How To Know If Google Is Penalizing Your Site
By Anna Johnson on August 11th, 2009Has your website been dropped from Google’s search engine? Has it been months since you built the site and it still hasn’t been indexed? Or has its ranking declined without any obvious reason? If you suspect Google may be penalizing you in some way, Search Marketing Standard’s Rebecca Appleton has some helpful tips for finding out for sure…
In fact, Rebecca recommends using Google’s own tools to test if you have been penalized in some way. For more details check out her excellent article (link below). For now, here’s a summary of Rebecca’s suggestions for conducting a ‘self-diagnosis’:
1. Use Google Analytics to check your referrers. If the referred traffic from Google has substantially declined, that’s a sign of a drop in your rankings across all keywords – a sign Google has revised its opinion of you.
You can also assess traffic from all your keywords. If there’s a decline in traffic from just some of your keywords, the problem may not be a Google penalty, but rather a revised view of your site’s authority for those keywords.
2. Use Google Webmaster Tools to check for, among other things, any crawl errors. A crawl error report may reveal that some of your webpages are timing out or are invisible to Google because of a robots.txt file or webpage instruction that prevents robots from spidering those pages. Again, not necessarily a penalty but something you’ll want to fix.
3. Use Google’s ‘Very Useful Safe Browsing Diagnostic Report’ to tell you if Google has somehow marked your website as ‘suspicious’.
If so, Google will almost certainly penalize your website, but, more importantly, you’ll probably want to know why your site has been rated as suspicious!
This typically comes about where your site is being used to distribute or install malicious software on a web visitor’s computer without their consent. Definitely not something you want to do, and if you’re not the one behind it, chances are your webserver has been hacked and cybercriminals are using your site to distribute malware!
4. Use Google to search for your domain name. If your site doesn’t rank first for its own domain name, it has probably been penalized. If your site is brand new, of course, it may just be that Google hasn’t indexed it yet.
What if your analysis suggests that Google has, indeed, penalized your site?
The first thing to do is to find out why.
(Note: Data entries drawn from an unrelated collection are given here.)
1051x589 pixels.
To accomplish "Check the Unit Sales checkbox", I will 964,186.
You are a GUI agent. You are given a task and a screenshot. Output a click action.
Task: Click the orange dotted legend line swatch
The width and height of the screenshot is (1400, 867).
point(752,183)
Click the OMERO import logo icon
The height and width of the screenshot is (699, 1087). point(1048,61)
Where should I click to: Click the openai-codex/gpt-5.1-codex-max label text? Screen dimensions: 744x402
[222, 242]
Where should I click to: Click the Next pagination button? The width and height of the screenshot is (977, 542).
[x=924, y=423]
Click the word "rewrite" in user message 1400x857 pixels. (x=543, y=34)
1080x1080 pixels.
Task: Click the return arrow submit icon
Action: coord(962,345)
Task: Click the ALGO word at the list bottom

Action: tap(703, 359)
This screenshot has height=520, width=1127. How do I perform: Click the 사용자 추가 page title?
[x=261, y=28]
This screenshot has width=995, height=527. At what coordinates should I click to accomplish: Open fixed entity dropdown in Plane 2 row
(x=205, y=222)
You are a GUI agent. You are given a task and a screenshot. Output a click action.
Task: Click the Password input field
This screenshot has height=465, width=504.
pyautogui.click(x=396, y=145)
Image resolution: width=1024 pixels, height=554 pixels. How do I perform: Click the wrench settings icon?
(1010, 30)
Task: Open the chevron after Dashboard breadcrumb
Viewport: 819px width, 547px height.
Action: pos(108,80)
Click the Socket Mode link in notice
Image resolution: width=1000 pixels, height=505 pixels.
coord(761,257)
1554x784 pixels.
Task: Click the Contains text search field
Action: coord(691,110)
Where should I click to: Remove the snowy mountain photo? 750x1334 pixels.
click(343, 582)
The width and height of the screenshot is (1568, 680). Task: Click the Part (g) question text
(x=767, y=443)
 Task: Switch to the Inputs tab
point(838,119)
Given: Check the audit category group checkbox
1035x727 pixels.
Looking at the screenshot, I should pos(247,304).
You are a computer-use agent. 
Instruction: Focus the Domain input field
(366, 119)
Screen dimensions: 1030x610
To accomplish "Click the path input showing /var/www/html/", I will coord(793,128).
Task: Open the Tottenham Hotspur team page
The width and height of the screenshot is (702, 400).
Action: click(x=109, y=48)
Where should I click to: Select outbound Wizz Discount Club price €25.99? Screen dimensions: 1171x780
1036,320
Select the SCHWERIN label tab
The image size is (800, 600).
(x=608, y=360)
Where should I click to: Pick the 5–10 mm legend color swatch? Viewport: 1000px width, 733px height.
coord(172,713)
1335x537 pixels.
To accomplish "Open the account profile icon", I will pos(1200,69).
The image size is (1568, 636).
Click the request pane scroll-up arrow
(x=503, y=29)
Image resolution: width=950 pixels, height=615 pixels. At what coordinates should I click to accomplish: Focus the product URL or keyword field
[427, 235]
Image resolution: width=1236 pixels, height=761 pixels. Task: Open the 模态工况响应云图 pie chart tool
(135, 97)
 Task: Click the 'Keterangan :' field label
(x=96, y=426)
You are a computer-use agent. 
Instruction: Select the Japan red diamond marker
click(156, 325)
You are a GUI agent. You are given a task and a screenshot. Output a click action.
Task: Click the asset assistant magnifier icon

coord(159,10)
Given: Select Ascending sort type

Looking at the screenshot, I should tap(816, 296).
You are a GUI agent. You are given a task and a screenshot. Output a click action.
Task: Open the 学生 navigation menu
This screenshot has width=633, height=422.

If the answer isn’t obvious, be sure to review all Google’s guidelines concerning indexing and de-indexing. Then it’s a matter of making changes to comply with Google’s terms.
Rebecca Appleton suggests making changes gradually and testing the impact of these changes. However, if the penalties have caused your business to come to a standstill, you may wish to lodge a reconsideration request with Google.
Source: Rebecca Appleton, “Using Google Tools To Identify Google Penalties.” Search Marketing Standard



August 13th, 2009 at 7:02 am
hi
just to add to the google penalization…
if your site violates google’s webmaster rules, you get the notification in red in google webmaster tools.
i found out the hard way….
i was using onlywire to build some extra backlinks – but i have a feew subdomains on my site, and wanted to promote them all at the same time.
the flood of backlinks alerted google, and twelve hours later i had this nice message waiting at webmaster tools….
my own stupidity.
the reconsideration request takes a few weeks – and you may, or may not be contacted physically, regardless of the outcome.
i’m still waiting…
regards
pj
August 13th, 2009 at 8:40 am
You could also do this
Do “site:yourdomain.com” in Google, that will tell you for real, if your site is getting indexed or not. In most cases, you can simply request a reconsideration if you suspect you are being penalized for what is not your fault.
August 13th, 2009 at 6:25 pm
Thanks Mohan – that’s a great tip. A simple technique that gives you a pretty clear answer.